Et bien non, monsieur le conseiller des princes, le peuple algérien est au-dessus de tout dans cette histoire. Et je dis bien le peuple, le peuple qui s’est battu pour son indépendance… et il était plus  nombreux que l’on croit  à vouloir une forme d’indépendance et de liberté, après les refus multiples des gouvernements de la France et des européens d’Algérie. Ferrat d’Abbas, le modéré,  raconte bien son entrevue avec le Marechal juin en Aout 54 en concluant : «  Si je comprends bien,  nous n’avons qu’un seul choix, celui de quitter l’Algérie ou de prendre les armes. »

Et dans ce peuple algérien, il y avait ceux qu’on appelle aujourd’hui communément les harkis. Ils étaient des civils, ils étaient des élus, ils étaient militaires, ils étaient disait-on,  supplétifs, Goumiers, GMS, Moghaznis, harkis. Ils voulaient eux aussi, pour le plus grand nombre, l’Algérie algérienne, mais peut-être pas celle du FLN, même si ils les  admiraient,  doutaient  et n’aimaient pas le chemin de leurs frères partis au maquis. Ils se croyaient français puisqu’ils l’étaient depuis 1830, dans les 3 départements français, de Constantine, Alger et Oran. Je me souviens du nom des 240  kabyles du monument aux morts d’Akbou,  de ces morts pour la France de 14/ 18, de 39/45 où  j’avais été frappé, enfant,  par le fait qu’il n’y avait aucun nom européen. Les patronymes européens sont arrivés après, en  1954. Etrange non ?

Oui monsieur le conseiller, tout groupe appartenant à cette histoire est spécifique, mais contrairement à vous je pense que  quelques-uns sont exceptionnels et que deux groupes doivent être placés au-dessus du lot et je sais que je vais choquer les princes que vous conseillez, ceux de là-bas et ceux d’ici comme certains de mes amis : le vrais Moudjahidin et les harkis sincères. Le mouvement initié par les jeunes en février 2019, Hirak, anagramme de Harki, est là pour le confirmer. Une amie autrefois proche du mythe du FLN m’a dit le 8 mars 2019, à Alger : « Hugues, avant  je n’entendais pas ce que tu me disais, maintenant j’irai cracher sur la tombe de Bouteflika ».  Alors qu’elle me disait cela, Je n’ai pas pu m’empêcher de penser à ce harki qui militant FLN  apportait de l’argent au Maroc mais écœuré de voir  l’opulence d’un côté et la misère de l’autre, finit par rejoindre le camp français. Oui je laisse à l’Algérie  et aux algériens le soin d’honorer leurs vrais héros et non les usurpateurs qui venant de l’armée de l’extérieur ont été mis par l’État Français pour mieux gérer leur affaires communes. Je ne peux ne pas penser à ce directeur du centre social d’Akbou, proche de Germaine Tillion, qui  de 67 à 70 a instruit à Siddi bel abbés  la gendarmerie algérienne, alors que des innocents harkis croupissaient encore dans les geôles de Boumediene.
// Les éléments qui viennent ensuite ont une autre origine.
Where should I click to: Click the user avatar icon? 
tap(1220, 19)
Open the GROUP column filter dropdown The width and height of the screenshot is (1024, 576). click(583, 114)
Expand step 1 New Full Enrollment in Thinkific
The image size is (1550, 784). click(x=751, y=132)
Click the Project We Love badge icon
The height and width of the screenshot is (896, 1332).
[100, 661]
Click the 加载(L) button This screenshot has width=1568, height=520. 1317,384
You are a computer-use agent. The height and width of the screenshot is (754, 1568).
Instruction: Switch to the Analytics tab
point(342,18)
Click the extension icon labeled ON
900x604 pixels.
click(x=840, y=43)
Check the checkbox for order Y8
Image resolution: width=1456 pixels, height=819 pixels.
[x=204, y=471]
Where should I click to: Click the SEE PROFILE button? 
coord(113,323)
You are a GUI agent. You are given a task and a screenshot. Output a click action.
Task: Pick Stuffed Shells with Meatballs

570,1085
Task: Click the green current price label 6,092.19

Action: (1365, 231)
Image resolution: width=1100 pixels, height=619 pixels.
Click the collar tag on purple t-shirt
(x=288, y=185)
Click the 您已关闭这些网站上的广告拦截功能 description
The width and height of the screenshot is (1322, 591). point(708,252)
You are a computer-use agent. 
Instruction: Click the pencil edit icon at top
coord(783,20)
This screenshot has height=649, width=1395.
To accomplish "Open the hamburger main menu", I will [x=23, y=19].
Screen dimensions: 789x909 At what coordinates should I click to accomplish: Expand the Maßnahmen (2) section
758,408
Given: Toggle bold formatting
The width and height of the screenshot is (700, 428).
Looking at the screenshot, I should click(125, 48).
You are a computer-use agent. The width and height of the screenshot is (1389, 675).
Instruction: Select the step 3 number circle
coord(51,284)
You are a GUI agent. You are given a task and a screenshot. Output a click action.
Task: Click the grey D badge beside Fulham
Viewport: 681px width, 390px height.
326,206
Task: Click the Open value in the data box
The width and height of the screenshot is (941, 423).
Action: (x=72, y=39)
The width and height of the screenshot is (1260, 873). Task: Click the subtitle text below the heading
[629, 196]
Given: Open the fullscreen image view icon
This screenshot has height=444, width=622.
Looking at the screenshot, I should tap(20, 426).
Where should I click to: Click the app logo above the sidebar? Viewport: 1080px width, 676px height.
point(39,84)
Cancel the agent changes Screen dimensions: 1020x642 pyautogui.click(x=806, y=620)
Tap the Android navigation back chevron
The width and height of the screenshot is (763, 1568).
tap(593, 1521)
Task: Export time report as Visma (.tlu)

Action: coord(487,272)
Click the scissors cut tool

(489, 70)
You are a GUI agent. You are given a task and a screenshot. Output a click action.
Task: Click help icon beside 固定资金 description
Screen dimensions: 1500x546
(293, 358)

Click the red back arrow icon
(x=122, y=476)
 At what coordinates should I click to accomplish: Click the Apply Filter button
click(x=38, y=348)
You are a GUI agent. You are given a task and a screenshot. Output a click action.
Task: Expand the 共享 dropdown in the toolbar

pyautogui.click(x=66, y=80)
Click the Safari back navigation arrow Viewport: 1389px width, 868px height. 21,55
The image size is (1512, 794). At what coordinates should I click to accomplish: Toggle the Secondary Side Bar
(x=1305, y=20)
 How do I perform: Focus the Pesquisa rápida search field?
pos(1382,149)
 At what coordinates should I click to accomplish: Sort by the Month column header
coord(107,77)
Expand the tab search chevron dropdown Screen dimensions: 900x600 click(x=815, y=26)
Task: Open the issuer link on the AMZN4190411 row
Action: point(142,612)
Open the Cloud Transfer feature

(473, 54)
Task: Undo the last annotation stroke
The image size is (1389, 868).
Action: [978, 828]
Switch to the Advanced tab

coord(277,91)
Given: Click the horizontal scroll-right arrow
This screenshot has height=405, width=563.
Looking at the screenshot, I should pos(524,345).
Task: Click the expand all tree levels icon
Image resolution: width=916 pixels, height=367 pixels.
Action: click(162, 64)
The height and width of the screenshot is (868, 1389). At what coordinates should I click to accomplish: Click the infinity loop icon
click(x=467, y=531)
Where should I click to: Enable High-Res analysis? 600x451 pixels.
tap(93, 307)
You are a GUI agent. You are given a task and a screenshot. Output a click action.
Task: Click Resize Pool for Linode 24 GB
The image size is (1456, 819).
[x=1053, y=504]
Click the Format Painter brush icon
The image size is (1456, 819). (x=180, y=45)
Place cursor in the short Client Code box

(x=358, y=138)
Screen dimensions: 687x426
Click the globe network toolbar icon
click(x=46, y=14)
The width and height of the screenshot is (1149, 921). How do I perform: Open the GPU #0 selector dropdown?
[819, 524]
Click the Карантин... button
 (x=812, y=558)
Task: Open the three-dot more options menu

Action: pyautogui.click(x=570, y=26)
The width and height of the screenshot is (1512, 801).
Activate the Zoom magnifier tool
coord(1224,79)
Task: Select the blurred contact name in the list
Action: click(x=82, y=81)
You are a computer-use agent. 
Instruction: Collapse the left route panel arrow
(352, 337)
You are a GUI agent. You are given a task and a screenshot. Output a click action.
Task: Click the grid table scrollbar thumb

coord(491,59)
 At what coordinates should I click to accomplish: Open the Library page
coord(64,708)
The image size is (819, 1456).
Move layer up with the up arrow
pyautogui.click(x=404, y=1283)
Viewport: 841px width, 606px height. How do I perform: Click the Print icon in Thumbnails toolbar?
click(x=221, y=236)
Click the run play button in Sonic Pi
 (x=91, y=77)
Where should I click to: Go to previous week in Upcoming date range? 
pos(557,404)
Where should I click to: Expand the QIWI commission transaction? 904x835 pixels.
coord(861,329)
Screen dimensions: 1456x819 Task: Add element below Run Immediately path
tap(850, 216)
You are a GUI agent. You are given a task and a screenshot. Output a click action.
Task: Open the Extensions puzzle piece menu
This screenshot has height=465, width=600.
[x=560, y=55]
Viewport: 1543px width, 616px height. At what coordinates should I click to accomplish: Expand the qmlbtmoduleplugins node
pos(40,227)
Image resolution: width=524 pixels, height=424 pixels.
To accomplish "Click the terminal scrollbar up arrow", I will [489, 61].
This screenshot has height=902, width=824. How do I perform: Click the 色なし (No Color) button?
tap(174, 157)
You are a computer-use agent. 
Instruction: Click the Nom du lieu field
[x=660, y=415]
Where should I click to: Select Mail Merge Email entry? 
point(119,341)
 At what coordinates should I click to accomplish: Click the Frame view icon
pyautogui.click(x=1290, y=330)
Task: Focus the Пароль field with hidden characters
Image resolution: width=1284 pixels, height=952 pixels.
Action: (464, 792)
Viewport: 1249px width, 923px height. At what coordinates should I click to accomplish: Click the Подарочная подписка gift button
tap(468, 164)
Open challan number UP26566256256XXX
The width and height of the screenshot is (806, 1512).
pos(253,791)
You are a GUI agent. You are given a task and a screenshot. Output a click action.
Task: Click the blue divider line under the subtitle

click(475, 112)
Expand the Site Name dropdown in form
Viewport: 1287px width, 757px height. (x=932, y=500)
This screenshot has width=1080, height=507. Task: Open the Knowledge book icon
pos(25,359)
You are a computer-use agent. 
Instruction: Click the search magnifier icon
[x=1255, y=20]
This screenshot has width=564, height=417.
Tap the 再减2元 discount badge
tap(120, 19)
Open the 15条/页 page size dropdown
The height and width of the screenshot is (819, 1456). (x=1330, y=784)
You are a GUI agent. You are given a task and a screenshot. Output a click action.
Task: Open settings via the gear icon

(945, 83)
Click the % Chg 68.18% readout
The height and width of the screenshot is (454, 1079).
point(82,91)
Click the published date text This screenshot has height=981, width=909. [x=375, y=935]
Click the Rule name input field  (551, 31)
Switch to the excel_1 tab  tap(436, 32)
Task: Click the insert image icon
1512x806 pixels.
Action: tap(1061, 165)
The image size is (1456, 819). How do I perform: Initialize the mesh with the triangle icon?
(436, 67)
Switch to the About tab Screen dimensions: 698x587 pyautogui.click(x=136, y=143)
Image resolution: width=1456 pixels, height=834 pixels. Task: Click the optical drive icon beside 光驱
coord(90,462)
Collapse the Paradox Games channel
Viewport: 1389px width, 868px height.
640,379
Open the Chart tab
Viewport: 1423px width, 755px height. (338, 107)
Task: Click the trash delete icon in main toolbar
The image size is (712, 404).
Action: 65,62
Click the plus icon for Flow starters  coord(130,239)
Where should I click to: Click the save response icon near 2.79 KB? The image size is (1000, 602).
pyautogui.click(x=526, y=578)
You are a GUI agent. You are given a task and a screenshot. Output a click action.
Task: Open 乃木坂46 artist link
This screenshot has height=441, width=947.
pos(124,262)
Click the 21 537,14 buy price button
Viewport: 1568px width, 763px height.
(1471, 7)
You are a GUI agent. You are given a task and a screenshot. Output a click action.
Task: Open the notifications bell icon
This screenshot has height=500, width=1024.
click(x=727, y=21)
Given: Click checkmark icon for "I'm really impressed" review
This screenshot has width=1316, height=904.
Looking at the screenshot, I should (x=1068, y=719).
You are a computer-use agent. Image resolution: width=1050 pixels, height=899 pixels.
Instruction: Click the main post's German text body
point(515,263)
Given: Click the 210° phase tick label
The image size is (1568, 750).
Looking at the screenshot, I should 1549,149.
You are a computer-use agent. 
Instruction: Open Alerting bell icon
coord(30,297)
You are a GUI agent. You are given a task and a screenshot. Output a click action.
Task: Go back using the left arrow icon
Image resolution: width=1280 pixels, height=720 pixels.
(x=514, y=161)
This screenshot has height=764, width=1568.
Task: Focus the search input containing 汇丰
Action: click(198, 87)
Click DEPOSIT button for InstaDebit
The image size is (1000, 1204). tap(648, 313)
Et je demande au pouvoir français pas seulement de demander pardon mais de réparer l’infamie qu’il a commis contre les harkis, en Algérie comme en France. Ils sont du peuple algérien et ont choisi par obligation, par dépit, par ignorance, par volonté ou par désir, un autre chemin.

Je ne peux pas non plus ne pas penser à ce harki qui a dénoncé, en décembre 59,  un officier pour fait de tortures et assassinat sur 3 moudjahidines et que mon père a fait traduire devant un tribunal militaire.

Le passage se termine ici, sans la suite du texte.